Php Programmers,
Can you see the crawler code here ?
Here is the simple code that I need to modify:
[code]
// sitemap url or sitemap file
$sitemap = ‘https://bytenota.com/sitemap.xml’;
// get sitemap content
$content = file_get_contents($sitemap);
// parse the sitemap content to object
$xml = simplexml_load_string($content);
// retrieve properties from the sitemap object
foreach ($xml->url as $urlElement) {
// get properties
$url = $urlElement->loc;
$lastmod = $urlElement->lastmod;
$changefreq = $urlElement->changefreq;
$priority = $urlElement->priority;
// print out the properties
echo ‘url: ‘. $url . ‘<br>’;
echo ‘lastmod: ‘. $lastmod . ‘<br>’;
echo ‘changefreq: ‘. $changefreq . ‘<br>’;
echo ‘priority: ‘. $priority . ‘<br>’;
echo ‘<br>—<br>’;
}
That code I got from a tutorial and it assumes the Sitemap xml file (starting point of the crawl) is listing no further xml files but html links.
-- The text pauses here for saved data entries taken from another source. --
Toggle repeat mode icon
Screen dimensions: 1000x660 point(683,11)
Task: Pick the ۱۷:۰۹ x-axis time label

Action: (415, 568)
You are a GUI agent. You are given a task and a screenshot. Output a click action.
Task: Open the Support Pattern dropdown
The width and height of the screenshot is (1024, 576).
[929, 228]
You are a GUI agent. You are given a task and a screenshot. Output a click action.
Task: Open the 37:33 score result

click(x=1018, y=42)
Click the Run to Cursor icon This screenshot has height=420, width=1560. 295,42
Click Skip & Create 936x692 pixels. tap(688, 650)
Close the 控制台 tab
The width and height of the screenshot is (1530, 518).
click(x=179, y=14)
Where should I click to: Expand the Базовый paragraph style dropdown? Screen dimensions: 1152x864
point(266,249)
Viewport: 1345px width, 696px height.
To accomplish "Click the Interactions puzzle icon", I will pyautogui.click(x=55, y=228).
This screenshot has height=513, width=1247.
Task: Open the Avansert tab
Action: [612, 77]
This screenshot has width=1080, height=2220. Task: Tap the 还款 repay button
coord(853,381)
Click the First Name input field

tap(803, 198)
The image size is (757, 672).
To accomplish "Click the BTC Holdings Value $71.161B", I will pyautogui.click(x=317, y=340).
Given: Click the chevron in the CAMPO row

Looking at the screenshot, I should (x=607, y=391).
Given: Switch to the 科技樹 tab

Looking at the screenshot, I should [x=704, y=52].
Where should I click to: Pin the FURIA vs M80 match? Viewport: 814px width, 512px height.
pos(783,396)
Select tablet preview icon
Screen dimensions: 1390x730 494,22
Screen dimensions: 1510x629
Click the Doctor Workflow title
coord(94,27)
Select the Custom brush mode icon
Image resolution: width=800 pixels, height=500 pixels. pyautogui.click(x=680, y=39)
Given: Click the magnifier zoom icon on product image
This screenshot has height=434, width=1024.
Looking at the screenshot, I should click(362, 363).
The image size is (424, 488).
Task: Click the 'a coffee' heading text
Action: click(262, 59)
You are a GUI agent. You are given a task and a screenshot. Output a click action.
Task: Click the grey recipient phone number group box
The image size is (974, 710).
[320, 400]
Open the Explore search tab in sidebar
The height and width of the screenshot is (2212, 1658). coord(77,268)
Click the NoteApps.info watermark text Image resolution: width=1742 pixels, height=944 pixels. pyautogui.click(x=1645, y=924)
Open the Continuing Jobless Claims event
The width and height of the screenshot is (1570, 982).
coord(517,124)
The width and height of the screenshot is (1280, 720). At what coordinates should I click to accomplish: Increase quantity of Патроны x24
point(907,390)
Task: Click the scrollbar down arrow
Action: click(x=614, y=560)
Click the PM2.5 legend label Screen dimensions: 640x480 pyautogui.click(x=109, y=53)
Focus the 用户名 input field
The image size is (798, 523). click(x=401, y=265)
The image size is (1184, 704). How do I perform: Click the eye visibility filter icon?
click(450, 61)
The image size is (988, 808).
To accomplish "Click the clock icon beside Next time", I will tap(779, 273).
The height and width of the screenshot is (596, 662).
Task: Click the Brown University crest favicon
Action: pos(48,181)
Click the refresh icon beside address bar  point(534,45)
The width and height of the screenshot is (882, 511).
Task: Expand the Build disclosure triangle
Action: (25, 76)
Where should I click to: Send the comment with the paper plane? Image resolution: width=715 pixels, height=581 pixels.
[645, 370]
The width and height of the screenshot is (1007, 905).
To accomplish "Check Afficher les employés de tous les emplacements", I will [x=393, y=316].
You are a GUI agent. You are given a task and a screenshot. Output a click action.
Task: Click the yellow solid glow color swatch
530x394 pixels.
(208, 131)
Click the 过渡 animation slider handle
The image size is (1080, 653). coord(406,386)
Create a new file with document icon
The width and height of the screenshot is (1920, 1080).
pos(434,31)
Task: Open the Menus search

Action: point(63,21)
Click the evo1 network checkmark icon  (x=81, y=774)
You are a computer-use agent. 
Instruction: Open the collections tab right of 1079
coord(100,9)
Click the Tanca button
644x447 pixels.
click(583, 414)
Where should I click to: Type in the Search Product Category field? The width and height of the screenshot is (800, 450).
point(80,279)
Now the xml sitemap I was working on had more xml sitemaps listed.
And those other more xml sitemaps were then listing the html files of the site. That means, the code on my original post was not working and was showing blank page as I have to write more code for the crawler to go one level deep to find the site’s html files. So, the crawler should start on an xml file. Find more xml files on it and then visit those xml files to finally find the html links.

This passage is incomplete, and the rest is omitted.